CHALLENGE: Can you format the lines of the records below as a numbered list, skipping blank lines and leaving the pictures out?

Pointing records for screenshots and pages
»»

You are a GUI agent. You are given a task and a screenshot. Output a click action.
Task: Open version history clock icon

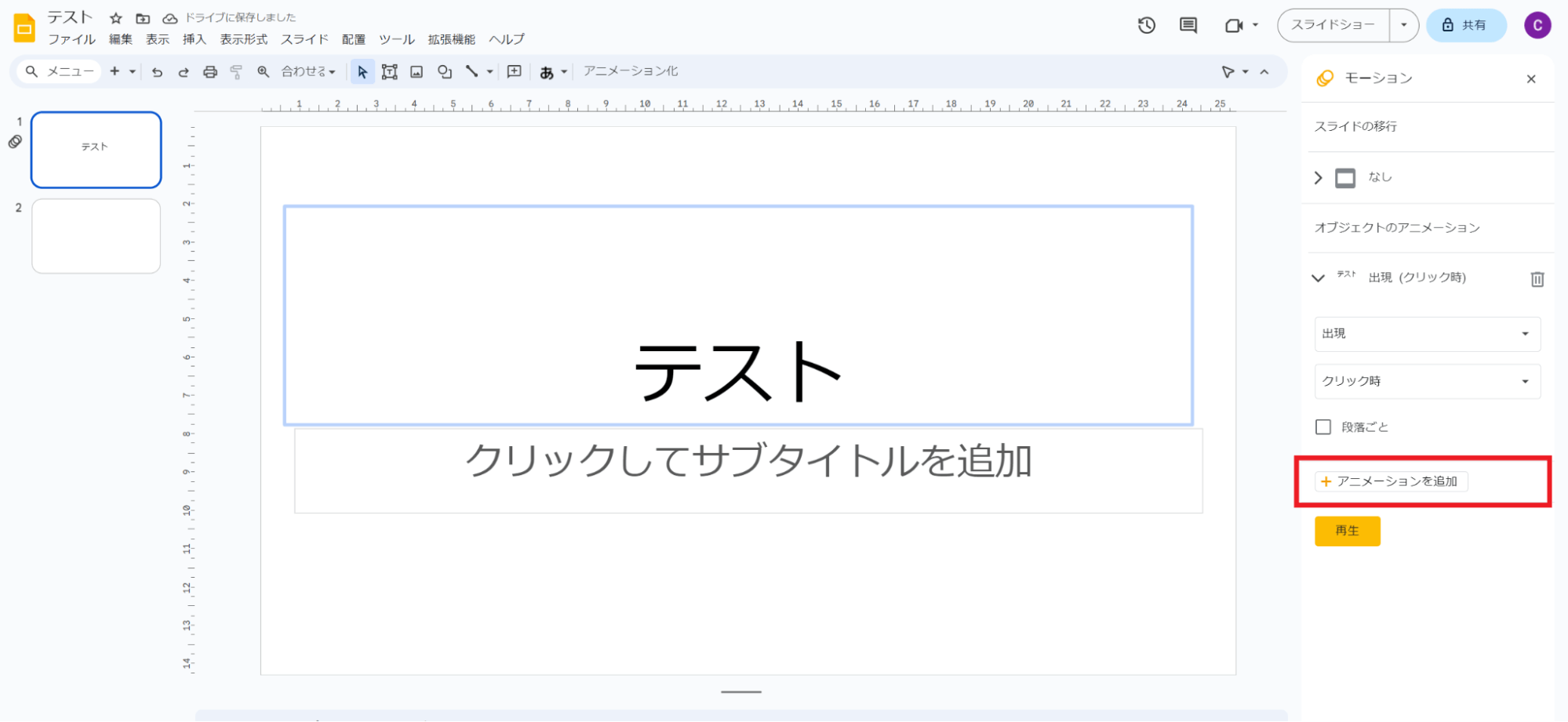(x=1146, y=25)
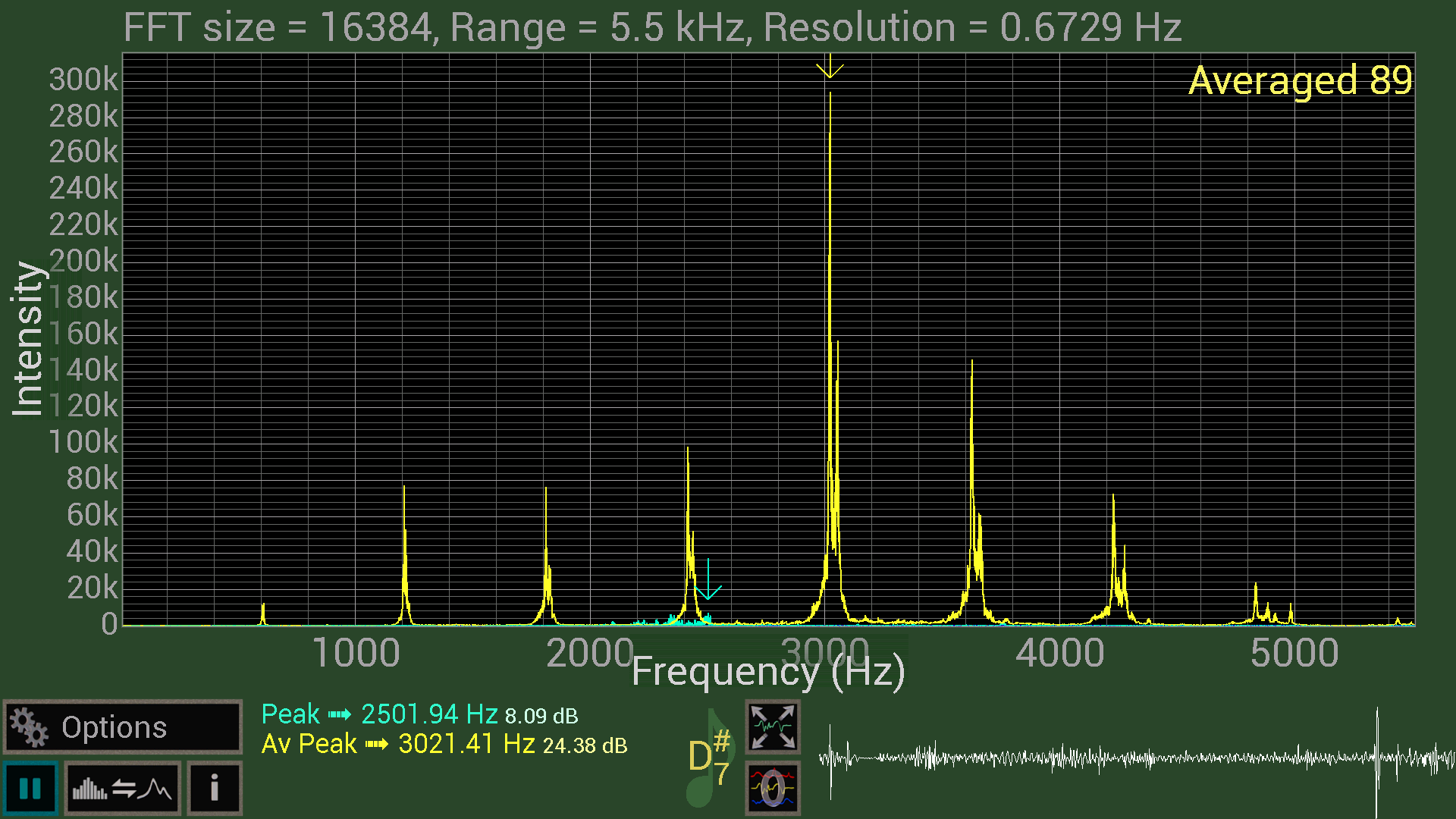
Task: Click the Frequency (Hz) axis label
Action: [767, 672]
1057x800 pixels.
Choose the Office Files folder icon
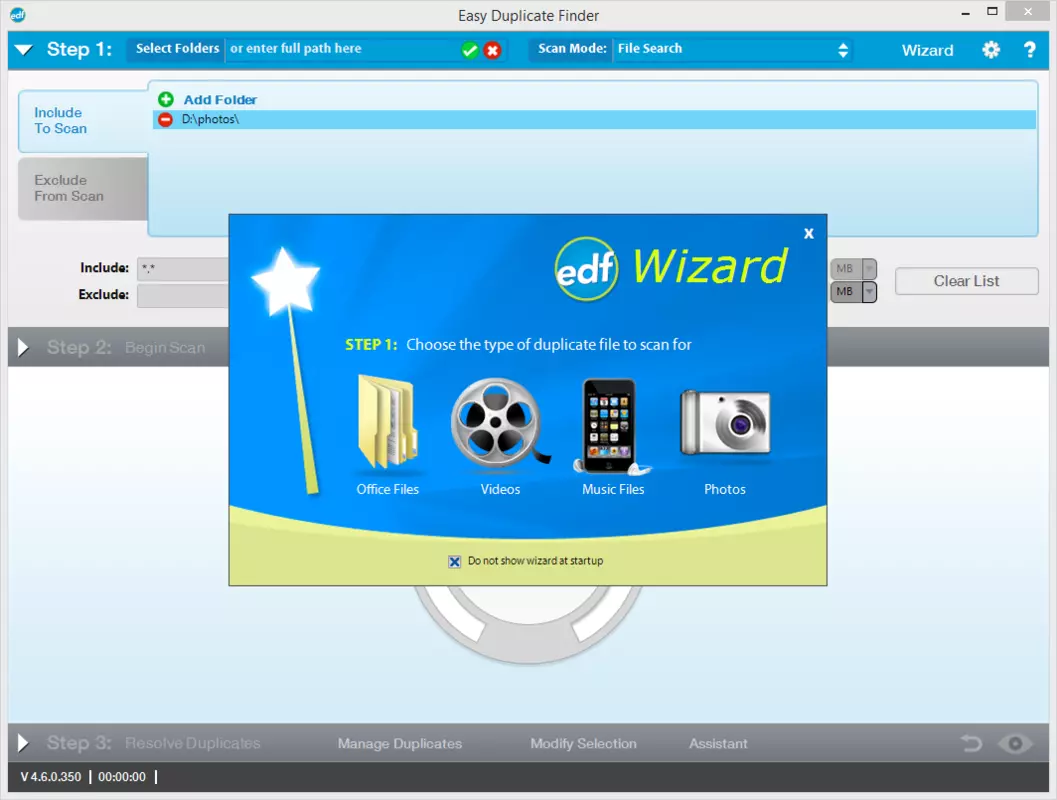coord(388,423)
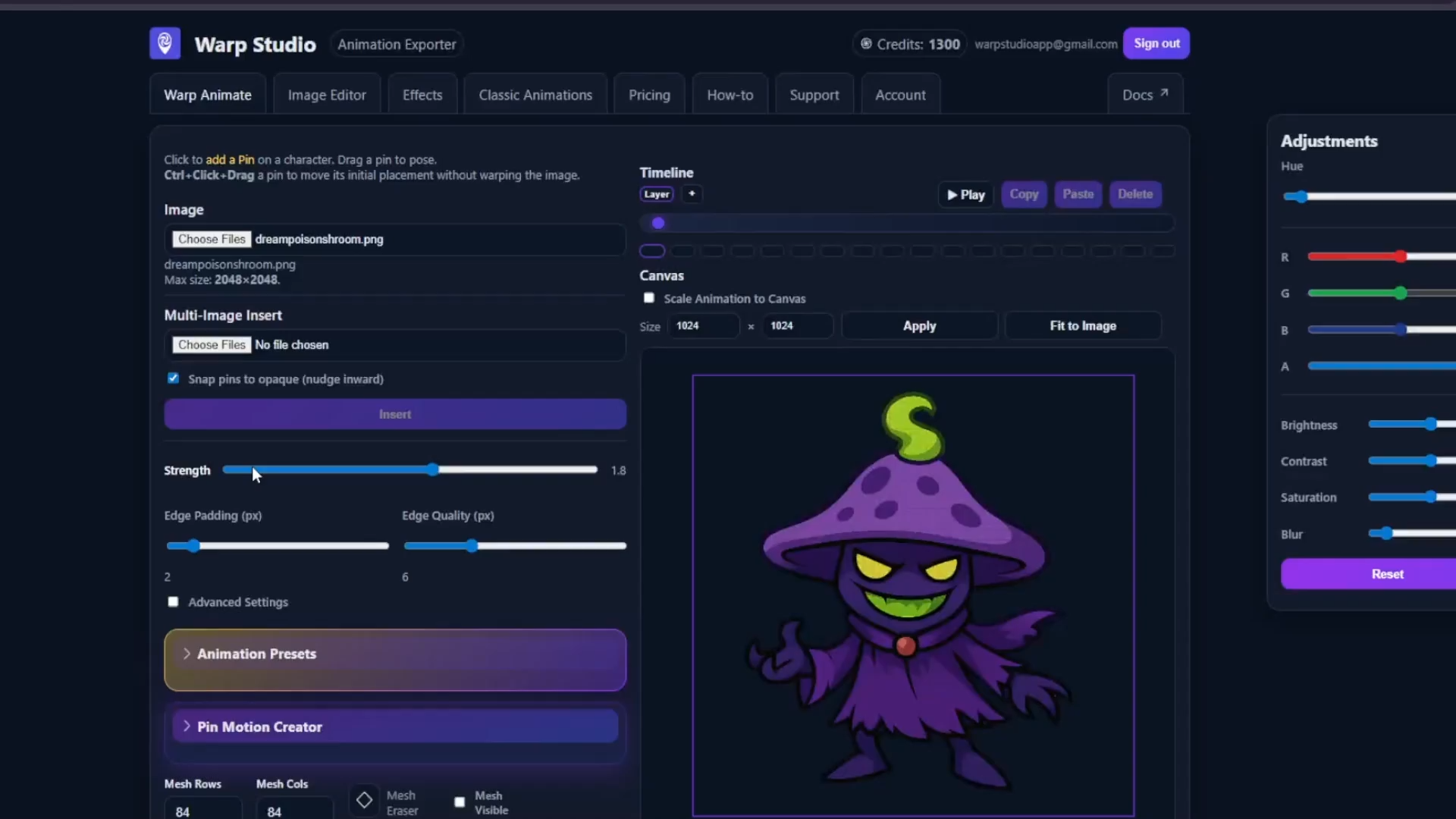This screenshot has width=1456, height=819.
Task: Click the credits coin icon
Action: pos(866,44)
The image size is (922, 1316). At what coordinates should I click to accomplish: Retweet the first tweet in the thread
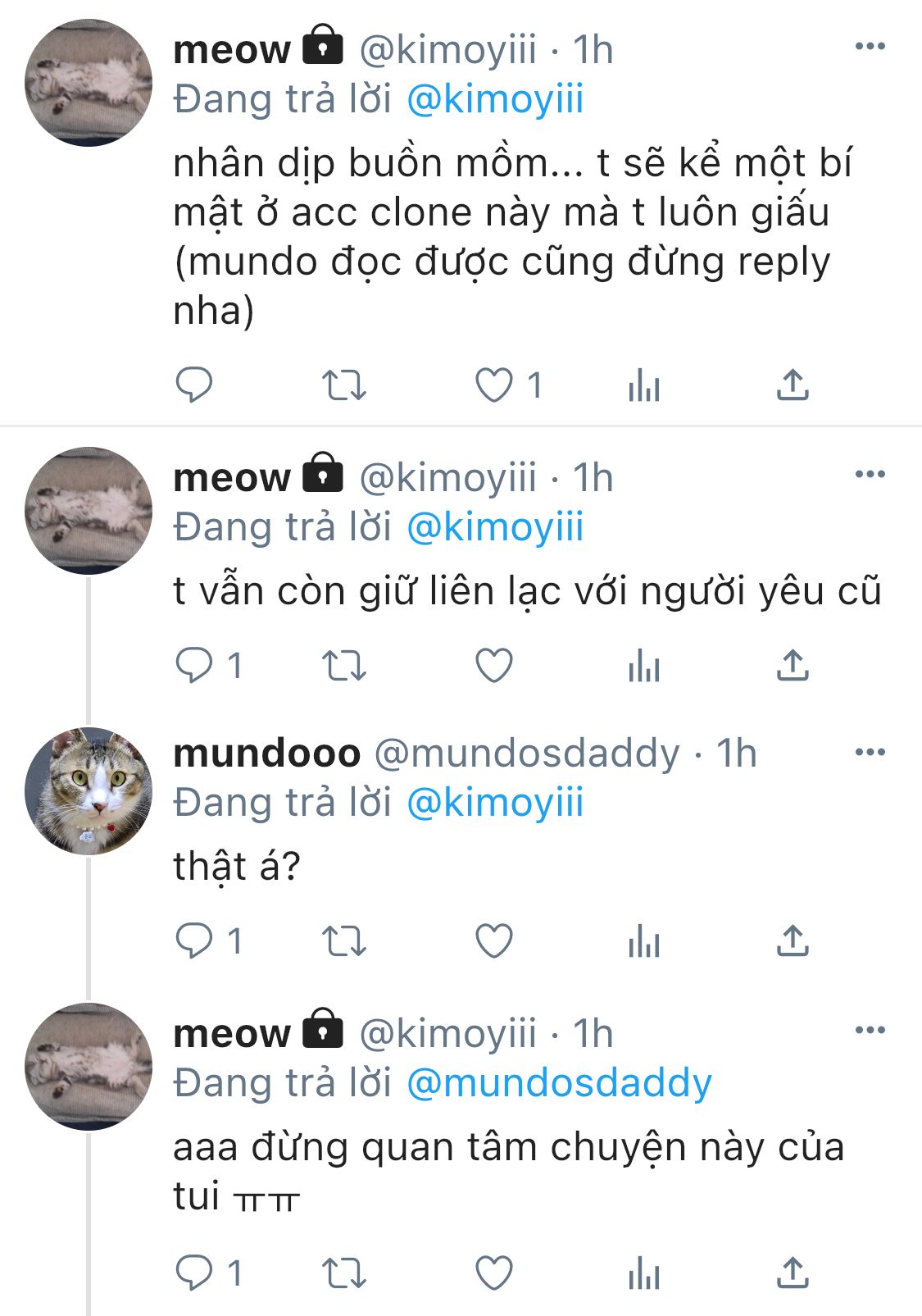pos(343,385)
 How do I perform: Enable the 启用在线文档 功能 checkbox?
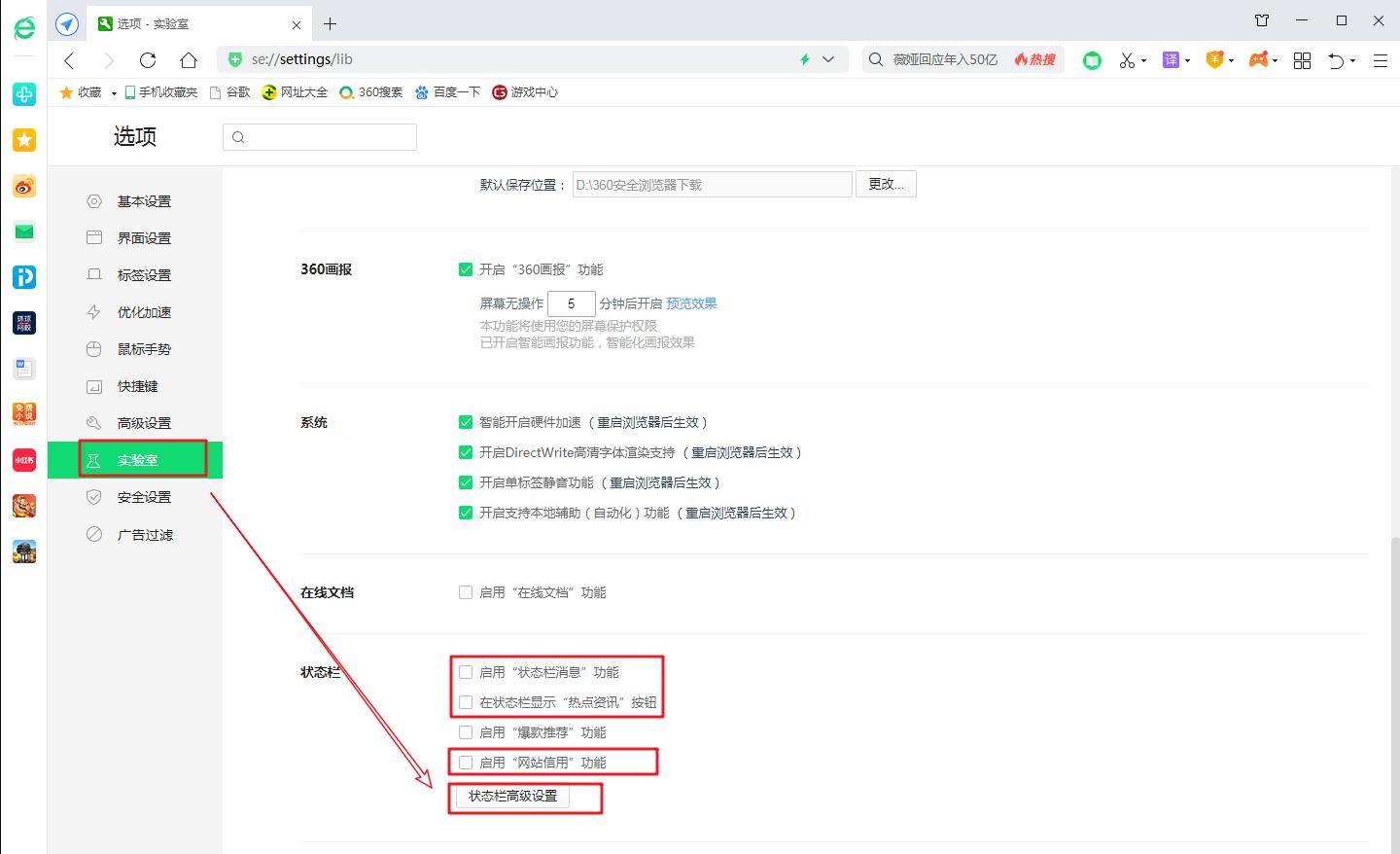click(465, 591)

««

ANSWER TO THIS PROBLEM:
1. You are a GUI agent. You are given a task and a screenshot. Output a click action.
2. Task: Open version history clock icon
3. (x=1146, y=25)
4. Task: Click the Frequency (Hz) axis label
5. Action: [767, 672]
6. 1057x800 pixels.
7. Choose the Office Files folder icon
8. coord(388,423)
9. This screenshot has width=1456, height=819.
10. Task: Click the credits coin icon
11. Action: pos(866,44)
12. The image size is (922, 1316). At what coordinates should I click to accomplish: Retweet the first tweet in the thread
13. pos(343,385)
14.  How do I perform: Enable the 启用在线文档 功能 checkbox?
15. click(465, 591)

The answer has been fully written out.